■ **Source passage**:

---

Re: Lee's questions about bed preparation, some input from a long-time lazyass:

	The method you already used is great, if you have more materials. I have
practiced that method for years, it will even overcome Bermuda grass in the
southern US if a good, well-overlapped layer of newspaper or cardboard is used
(one layer of cardboard will do it, but the overlaps need to be a foot or so and
very carefully preserved in place during the compost materials-spreading
operation -- dont forget the slots at corners).

	As regards materials: Do strange people laboriously collect, bag, and
then (inexplicably) discard primo composting materials onto their curbs in
nearby towns in your area, as they do here in TX? Can you get them? I'm sure
some ethnographer somewhere has discovered a reason for this bizarre cultural
practice, no doubt a throwback to some obscure, long-past environmental pressure
once experienced by these interesting people. Strange what cultural relics
remain long after their usefulness has expired.

---

■ **Given data**:

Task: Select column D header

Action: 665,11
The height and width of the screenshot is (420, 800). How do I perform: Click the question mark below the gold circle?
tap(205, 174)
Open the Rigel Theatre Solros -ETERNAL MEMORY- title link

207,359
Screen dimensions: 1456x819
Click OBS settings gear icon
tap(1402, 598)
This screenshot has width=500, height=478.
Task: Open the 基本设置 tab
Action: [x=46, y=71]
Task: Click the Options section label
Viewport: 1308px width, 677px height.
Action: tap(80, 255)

---

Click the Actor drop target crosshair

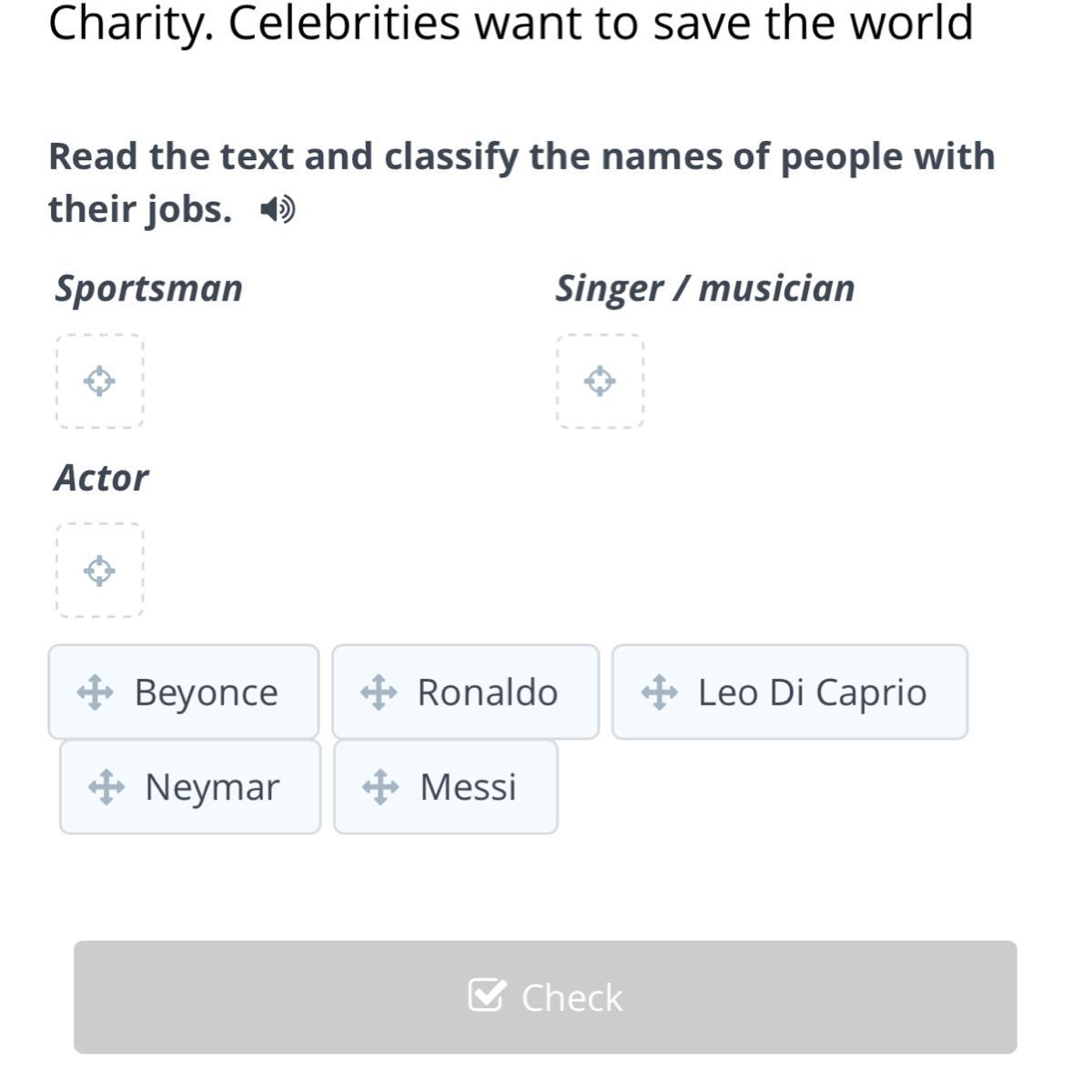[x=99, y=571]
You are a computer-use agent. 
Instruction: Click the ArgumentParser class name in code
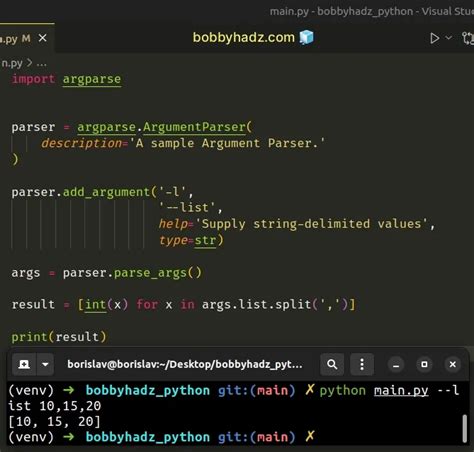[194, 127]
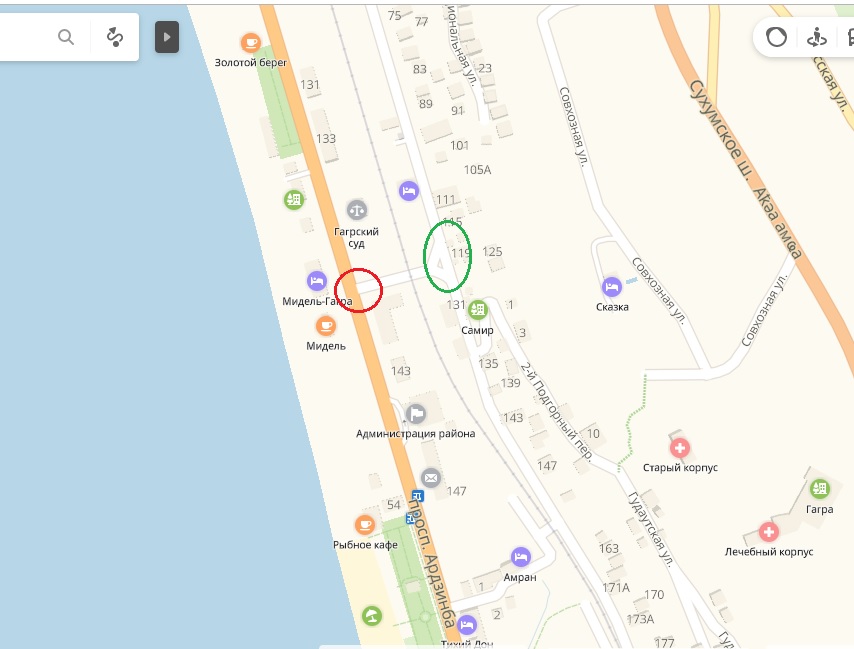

---

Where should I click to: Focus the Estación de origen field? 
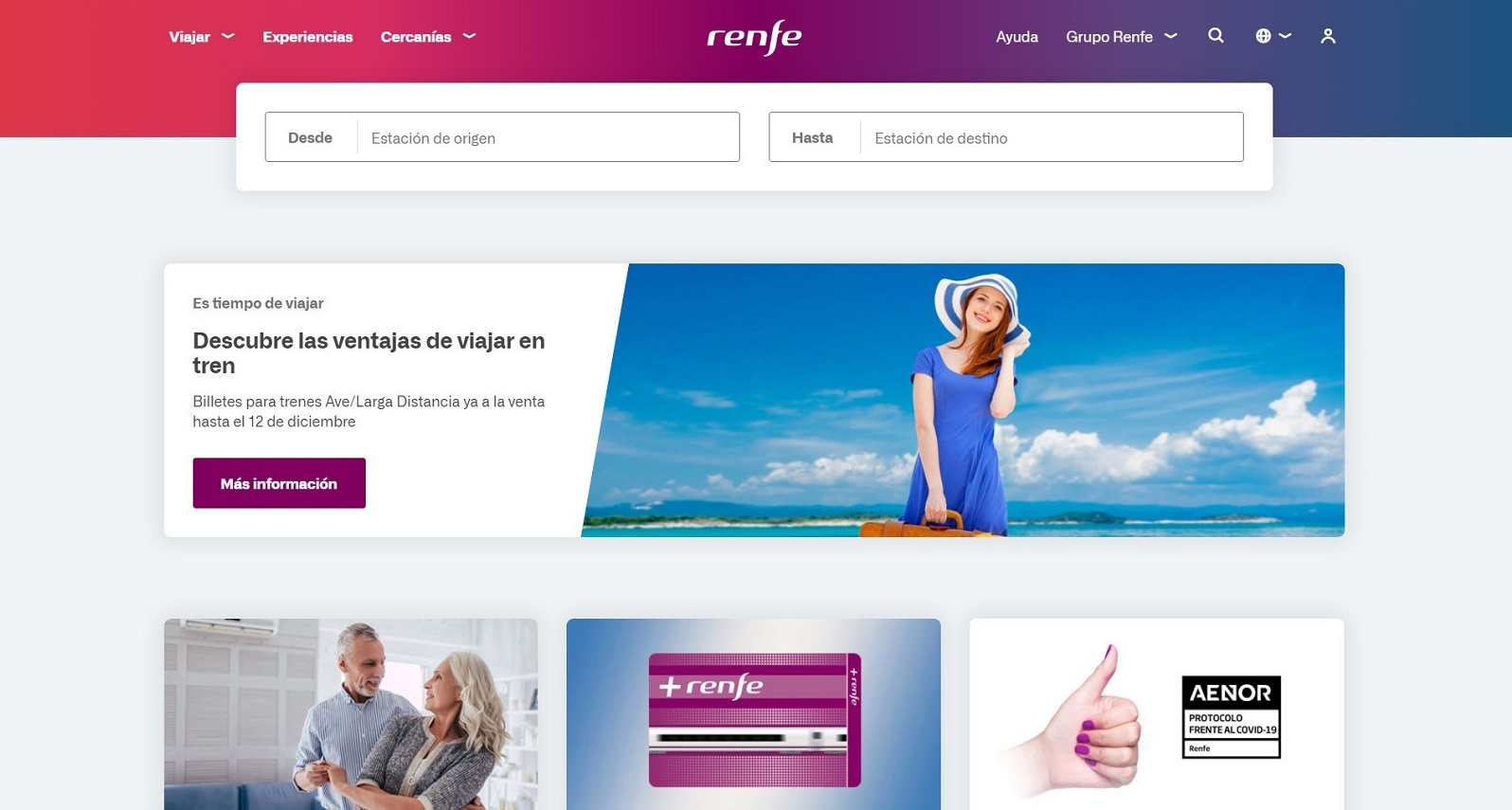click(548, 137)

---

■ **Exercise instructions**:
- a) Write out the whole post on garden bed preparation again, with every line unchanged.
- b) Find every line of the records that contains the string "screenshot" and copy each of those lines. Match the case exactly.

■ **Results by task**:
- a)
Re: Lee's questions about bed preparation, some input from a long-time lazyass:

	The method you already used is great, if you have more materials. I have
practiced that method for years, it will even overcome Bermuda grass in the
southern US if a good, well-overlapped layer of newspaper or cardboard is used
(one layer of cardboard will do it, but the overlaps need to be a foot or so and
very carefully preserved in place during the compost materials-spreading
operation -- dont forget the slots at corners).

	As regards materials: Do strange people laboriously collect, bag, and
then (inexplicably) discard primo composting materials onto their curbs in
nearby towns in your area, as they do here in TX? Can you get them? I'm sure
some ethnographer somewhere has discovered a reason for this bizarre cultural
practice, no doubt a throwback to some obscure, long-past environmental pressure
once experienced by these interesting people. Strange what cultural relics
remain long after their usefulness has expired.

- b)
The height and width of the screenshot is (420, 800). How do I perform: Click the question mark below the gold circle?
This screenshot has width=500, height=478.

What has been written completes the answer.